I lay in my hot room at the back of the house. The sun fell between the shutters, describing a thin corridor of light from which I shrank. Why, I asked myself, had I not emerged after nine months? I had delighted in my gestation, in the sounds, diffuse and uncertain, that had filtered through into the womb. It was this same happiness, the happiness of the partially formed, that had fostered my unwillingness to be born and had killed my mother. Now – my thoughts continued – on the outside, I was assailed by a simultaneous spectacle of light, scent, flavour and noise. What disappointment! What fear and exhaustion! Having switched elements, mimicking the first creature to have crawled from sea to shore, I missed my spawning ground, that fecund soup out of which I had writhed and slithered and found myself breathing. I was, I thought bitterly, just like that Devonian creature: part fish and part creeping-thing, longing for water yet breathing air. I ached for the womb’s familiar dark.
But I had emerged. And it was so.
I lay in my cot, wide-eyed and unmoving, like a stuffed animal. Every morning I heard the Lagos clock strike seven, accompanied by a siren that called workers from their beds (whilst simultaneously, across the city, night-workers were travelling home to pit and cellar, obscure quarters where they would sleep through the daylight hours to which they were no longer accustomed). Already at that hour, the air was stifling, smudged with insects. The town centre was teeming with t
raffic pushing upward dust, currents of heat and smoke. To reach our house in Ikoyi, the European quarter on the east island, the sound of the clock and the siren surged through the streets, together with the noise of the traffic. Like a tide the wind gathered the rising sounds of Lagos: the music of wireless sets, the cockerel’s cry, trains heaving out of Iddo terminus and railworkers stamping their heavy boots; the noise travelling between brick walls and plywood, through the shanty town, where playing cards are slapped on crates and children play before the time of the greatest heat; the current of sound passes by way of the Jankara market, where hawkers’ voices compete for attention, drawing with them the grating of a carpenter’s saw, continuing east past the Saro quarter, the district of returned slaves, and proceeding over the Macgregor Canal and into Ikoyi; where by the roadside a sheet of newspaper flaps, its print bleeding on to the tarmac.
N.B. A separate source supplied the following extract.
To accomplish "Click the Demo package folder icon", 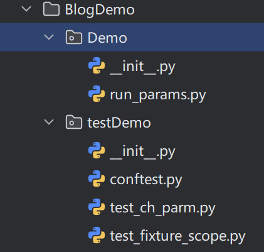I will coord(74,37).
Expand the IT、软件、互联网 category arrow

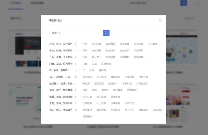76,70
The noise of the paper joins the morning chorus, which now flows past the racecourse, past Riley’s Import Merchants and to the lagoon at the edge of our garden. – From the shore the lawn climbed towards a thicket of rose bush; there the ground levelled and extended as far as the rear veranda, strung with bougainvillea, that fierce vine whose leaves obscured the sun but could not stem the yellow tide of dawn.
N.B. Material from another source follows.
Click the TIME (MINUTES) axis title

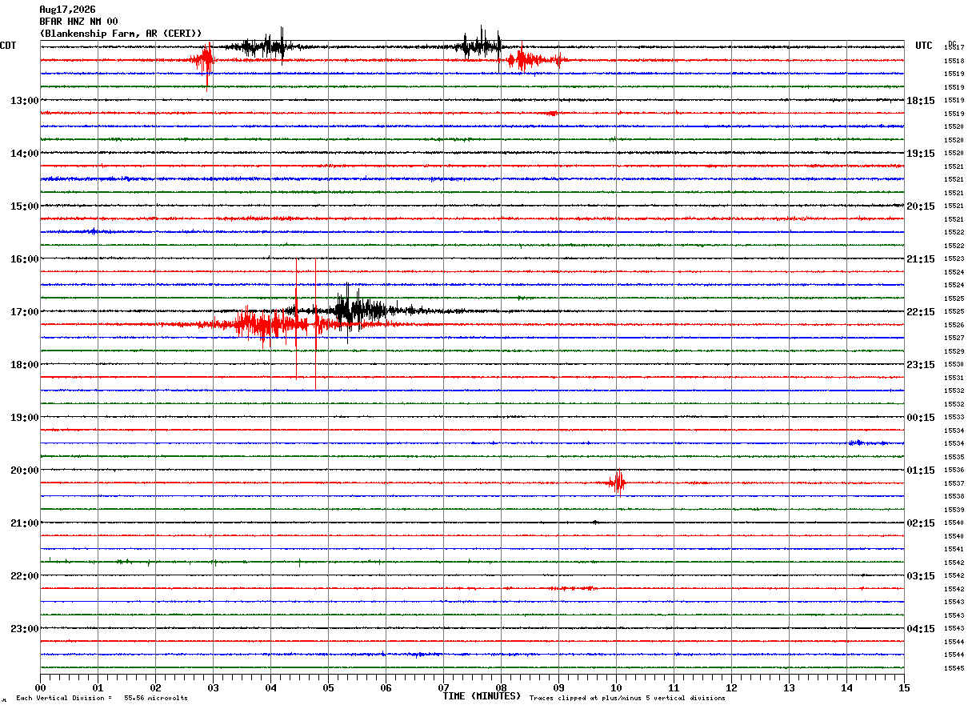482,696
I lay by the open window, pale and withdrawn, like an etching of myself. Now I had broken from the confines of the womb, I was struck by the different acoustical qualities. The new brightness of tone, as when a pianist takes her foot from the dampener pedal, interested me keenly. I noted in particular the higher registers, birdsong and the tinny melody of a radio. I attempted to locate myself in space. But since I had no name, and had few ways to distinguish my thoughts from the noise about me, they – my internal life and the life of the town – became confused. I began to bleed into my surroundings and my surroundings bled into me, like the sheet of newsprint flapping on the street. We – the town and I – took on aspects of one another.